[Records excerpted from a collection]
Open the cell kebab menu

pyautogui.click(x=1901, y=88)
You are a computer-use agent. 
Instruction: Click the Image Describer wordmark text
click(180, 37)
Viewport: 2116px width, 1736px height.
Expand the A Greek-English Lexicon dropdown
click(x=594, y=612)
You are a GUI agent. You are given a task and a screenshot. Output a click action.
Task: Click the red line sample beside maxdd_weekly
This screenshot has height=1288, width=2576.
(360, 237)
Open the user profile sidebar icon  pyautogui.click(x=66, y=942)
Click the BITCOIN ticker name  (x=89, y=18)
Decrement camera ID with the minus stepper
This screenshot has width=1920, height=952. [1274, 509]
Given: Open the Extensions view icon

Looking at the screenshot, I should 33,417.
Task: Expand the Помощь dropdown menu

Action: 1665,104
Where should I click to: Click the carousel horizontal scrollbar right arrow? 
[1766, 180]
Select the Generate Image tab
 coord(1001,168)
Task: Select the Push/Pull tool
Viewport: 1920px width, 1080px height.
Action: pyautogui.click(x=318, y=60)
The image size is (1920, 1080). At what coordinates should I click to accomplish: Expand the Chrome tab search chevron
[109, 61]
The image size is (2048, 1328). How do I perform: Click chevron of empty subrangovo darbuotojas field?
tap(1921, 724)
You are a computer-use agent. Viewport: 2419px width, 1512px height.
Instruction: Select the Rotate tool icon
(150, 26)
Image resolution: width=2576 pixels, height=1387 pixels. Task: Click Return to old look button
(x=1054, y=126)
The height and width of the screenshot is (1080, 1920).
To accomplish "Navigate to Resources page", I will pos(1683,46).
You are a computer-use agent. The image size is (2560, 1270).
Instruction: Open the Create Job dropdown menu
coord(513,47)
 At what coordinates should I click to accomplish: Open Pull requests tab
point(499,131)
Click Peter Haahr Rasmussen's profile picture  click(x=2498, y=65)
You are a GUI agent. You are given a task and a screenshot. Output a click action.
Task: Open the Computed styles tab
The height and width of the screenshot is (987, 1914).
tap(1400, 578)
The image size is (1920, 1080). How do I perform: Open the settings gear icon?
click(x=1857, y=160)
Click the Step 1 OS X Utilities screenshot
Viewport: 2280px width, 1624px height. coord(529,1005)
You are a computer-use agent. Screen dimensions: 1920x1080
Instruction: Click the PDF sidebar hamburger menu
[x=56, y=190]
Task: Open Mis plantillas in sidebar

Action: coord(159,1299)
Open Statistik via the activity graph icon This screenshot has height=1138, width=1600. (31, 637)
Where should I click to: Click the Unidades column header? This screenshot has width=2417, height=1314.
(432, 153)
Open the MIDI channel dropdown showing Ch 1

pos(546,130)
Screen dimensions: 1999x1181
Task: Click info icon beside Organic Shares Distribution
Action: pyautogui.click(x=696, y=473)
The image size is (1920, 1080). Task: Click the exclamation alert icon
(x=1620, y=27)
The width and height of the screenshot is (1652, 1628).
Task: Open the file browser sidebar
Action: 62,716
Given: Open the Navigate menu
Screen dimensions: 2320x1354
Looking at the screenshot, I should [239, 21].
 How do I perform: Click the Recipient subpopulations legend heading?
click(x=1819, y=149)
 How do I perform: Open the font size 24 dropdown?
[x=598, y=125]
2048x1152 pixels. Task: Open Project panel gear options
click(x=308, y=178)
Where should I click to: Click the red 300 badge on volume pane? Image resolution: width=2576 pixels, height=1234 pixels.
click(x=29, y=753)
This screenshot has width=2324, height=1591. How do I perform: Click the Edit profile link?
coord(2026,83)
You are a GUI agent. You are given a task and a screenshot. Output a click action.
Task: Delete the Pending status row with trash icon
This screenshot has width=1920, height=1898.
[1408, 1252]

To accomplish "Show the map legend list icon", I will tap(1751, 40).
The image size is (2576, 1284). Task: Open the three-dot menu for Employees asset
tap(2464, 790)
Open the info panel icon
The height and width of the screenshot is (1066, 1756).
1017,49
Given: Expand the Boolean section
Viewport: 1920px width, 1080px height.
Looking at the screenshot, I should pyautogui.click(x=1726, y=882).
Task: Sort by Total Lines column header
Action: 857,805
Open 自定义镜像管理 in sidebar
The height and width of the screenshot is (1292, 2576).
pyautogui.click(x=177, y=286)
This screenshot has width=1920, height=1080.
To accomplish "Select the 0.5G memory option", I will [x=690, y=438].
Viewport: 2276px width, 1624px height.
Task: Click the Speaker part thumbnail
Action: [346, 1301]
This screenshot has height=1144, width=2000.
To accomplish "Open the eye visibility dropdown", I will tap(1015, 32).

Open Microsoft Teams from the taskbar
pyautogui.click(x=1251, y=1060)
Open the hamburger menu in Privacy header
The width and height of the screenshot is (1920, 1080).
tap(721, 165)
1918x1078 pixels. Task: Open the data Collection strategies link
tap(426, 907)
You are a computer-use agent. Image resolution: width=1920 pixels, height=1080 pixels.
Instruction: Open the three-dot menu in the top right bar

* _Work item_
Count the lines above that contain the word "Navigate", and give only that number.

* _Task solution_
2